• _Texte de lecture_:
....
Crise de l’électricité dans Gaza : « Nous voulons mettre fin à ce cauchemar ! »

Photo : Al Jazeera/Ezz Zanoon
Des manifestants dans le camp de réfugiés de Jabaliya au nord de Gaza se rassemblent pour protester contre les coupures d'électricité - Photo : Al Jazeera/Ezz Zanoon

Par Farah Najjar

Malgré une amélioration de l’approvisionnement en énergie, les Palestiniens du territoire sous blocus disent que des solutions durables doivent être mises en œuvre.

“Nos vies sont arrêtées en raison des coupures de courant”, a déclaré à Al Jazeera Shukri Abu Oan, un militant basé à Gaza.

Les frustrations se sont amplifié plus tôt ce mois-ci quand les coupures de courant continues ont laissé des maisons dans Gaza sans électricité pendant jusqu’à 21 heures par jour. Des milliers de résidents ont pris la rue pour exprimer leur mécontentement lors des premières manifestations de masse que l’enclave assiégée a connues depuis près d’une décennie.

Depuis ces manifestations, Gaza a reçu un approvisionnement électrique basé sur de nouveaux horaires de distribution, mais que temporaire, offrant huit heures d’électricité à la fois.
....
Entrées provenant d'une source de données:
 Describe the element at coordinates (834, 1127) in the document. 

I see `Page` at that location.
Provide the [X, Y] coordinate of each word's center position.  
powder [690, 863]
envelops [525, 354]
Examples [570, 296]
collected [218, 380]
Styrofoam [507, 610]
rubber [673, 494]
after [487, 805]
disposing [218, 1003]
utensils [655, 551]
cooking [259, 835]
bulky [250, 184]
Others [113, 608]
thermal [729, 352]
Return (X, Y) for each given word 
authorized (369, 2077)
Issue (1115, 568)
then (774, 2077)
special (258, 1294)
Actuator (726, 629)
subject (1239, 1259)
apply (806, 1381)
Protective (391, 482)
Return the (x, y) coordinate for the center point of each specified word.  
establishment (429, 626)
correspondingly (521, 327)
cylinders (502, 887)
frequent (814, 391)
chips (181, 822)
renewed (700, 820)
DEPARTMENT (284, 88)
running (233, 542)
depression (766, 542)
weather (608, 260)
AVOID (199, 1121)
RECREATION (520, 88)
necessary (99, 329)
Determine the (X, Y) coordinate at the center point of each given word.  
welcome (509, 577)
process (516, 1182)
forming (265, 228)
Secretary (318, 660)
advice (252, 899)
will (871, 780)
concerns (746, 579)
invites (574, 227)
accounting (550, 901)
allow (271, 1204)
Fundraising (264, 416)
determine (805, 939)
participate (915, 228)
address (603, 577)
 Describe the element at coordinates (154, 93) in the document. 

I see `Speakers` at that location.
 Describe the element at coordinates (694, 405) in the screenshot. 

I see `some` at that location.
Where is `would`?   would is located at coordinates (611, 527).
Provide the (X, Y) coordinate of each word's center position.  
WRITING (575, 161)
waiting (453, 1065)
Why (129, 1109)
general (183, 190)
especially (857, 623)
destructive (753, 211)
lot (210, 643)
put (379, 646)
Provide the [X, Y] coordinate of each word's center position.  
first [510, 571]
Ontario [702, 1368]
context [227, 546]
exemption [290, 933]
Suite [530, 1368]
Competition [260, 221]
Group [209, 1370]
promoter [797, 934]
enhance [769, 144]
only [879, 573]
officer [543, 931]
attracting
....
• _Consigne 1_:
Reproduisez le passage de l'article sur la crise de l'électricité à Gaza qui va de « Malgré une amélioration » jusqu'à « près d’une décennie. » inclus.
• _Consigne 2_:
Poursuivez l'article sur la crise de l'électricité à Gaza en commençant juste après sa dernière phrase.

• _Réponse attendue 1_:
Malgré une amélioration de l’approvisionnement en énergie, les Palestiniens du territoire sous blocus disent que des solutions durables doivent être mises en œuvre.

“Nos vies sont arrêtées en raison des coupures de courant”, a déclaré à Al Jazeera Shukri Abu Oan, un militant basé à Gaza.

Les frustrations se sont amplifié plus tôt ce mois-ci quand les coupures de courant continues ont laissé des maisons dans Gaza sans électricité pendant jusqu’à 21 heures par jour. Des milliers de résidents ont pris la rue pour exprimer leur mécontentement lors des premières manifestations de masse que l’enclave assiégée a connues depuis près d’une décennie.

• _Réponse attendue 2_:
Mais les habitants disent que l’incohérence dans l’approvisionnement a perturbé la vie quotidienne.

“Je vois ma mère souffrir, et j’ai huit frères et sœurs qui ne peuvent jamais se concentrer sur leurs devoirs en raison du manque de lumière.” “Cela entraîne une détérioration de la qualité de l’éducation dans le territoire”, a déclaré Abu Oan, l’un des organisateurs des protestations.

Gaza a été sous un siège de dix ans imposé par Israël à la suite de la victoire électorale du Hamas et sa prise de contrôle de la bande en 2007. Avec de sévères restrictions sur l’entrée de nourriture et l’accès aux services de base, Gaza a été surnommée la plus grande prison en plein air, et son économie tente depuis de ne pas totalement sombrer.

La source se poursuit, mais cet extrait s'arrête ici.